Claudia Mattos Avolese conta que começou a trabalhar com o tema da arte e ecologia há cerca de cinco anos, meio que por acaso, ao estudar uma obra do século XIX,

Vista de um mato virgem que está se reduzindo a carvão, de Félix-Émile Taunay, no Museu Nacional de Belas Artes – o interesse pela temática a fez pleitear e obter junto ao CNPq uma Bolsa Produtividade em Pesquisa, que espera ter renovado para este novo projeto. “Minhas pesquisas deixam claro que nos anos 1840, no Brasil recém-independente, houve um profundo debate envolvendo vários artistas do período, numa tentativa de pensar a questão do ambiente, em o que fazer com nosso patrimônio natural. E isso é pouco conhecido no campo da história da arte.”

Foto: Luis Paulo Silva
A professora Claudia Valladão de Mattos Avolese: “O objetivo da pesquisa é recuperar uma parte significativa da história da arte do período, que se relaciona também com movimentos importantes no âmbito internacional”

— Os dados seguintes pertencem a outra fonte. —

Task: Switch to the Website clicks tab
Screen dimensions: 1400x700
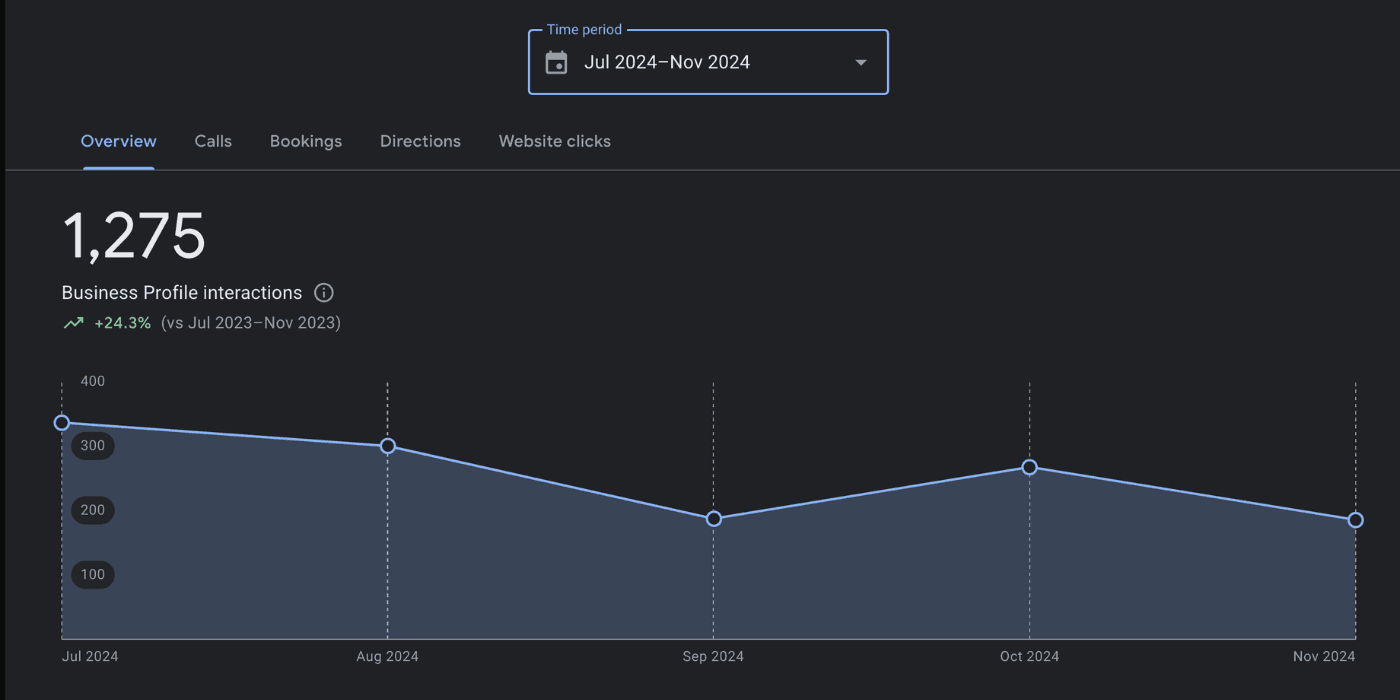Action: point(554,141)
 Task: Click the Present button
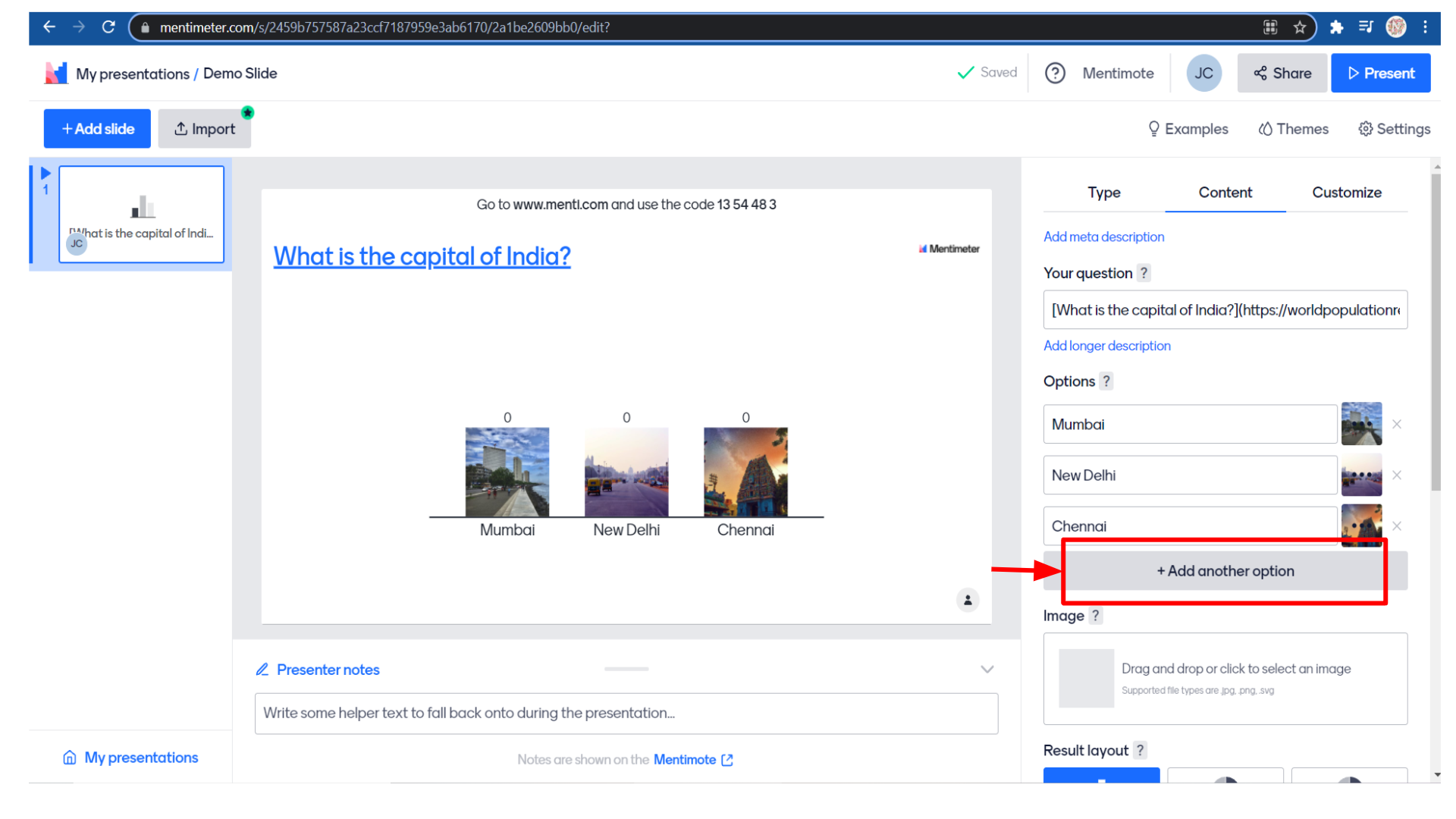pyautogui.click(x=1380, y=74)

Segundo a historiadora, a utilização dos recursos ambientais e os danos dela decorrentes aparecem como preocupação entre os cientistas do século XIX de forma geral, por causa de várias secas traumáticas e da crise de abastecimento de água na capital Rio de Janeiro. “As discussões sobre as razões da escassez se davam no Instituto Histórico e Geográfico Brasileiro, o lugar de encontro de intelectuais. E a melhor hipótese, que de fato fazia sentido, era de que a monocultura do café, que começou nos morros do Rio de Janeiro, devastou a região e as nascentes da água que descia das montanhas e supria a cidade estavam secando.”

Claudia afirma que este debate foi tão importante que, em última instância, resultou no projeto de reflorestamento da Tijuca, na década de 1870. “À medida que a cultura do café foi deixando o Rio de Janeiro, as montanhas ficaram abandonadas em um estado como vemos hoje no Vale do Paraíba totalmente desmatado. A floresta da Tijuca foi um dos primeiros projetos de reflorestamento do mundo. Hoje as pessoas acham que se trata de mata nativa, quando é secundária – os botânicos reconhecem espécies que não são do local, foram replantadas. O fato é que a preocupação com o ambiente no Brasil começou por uma questão prática: a falta de água.”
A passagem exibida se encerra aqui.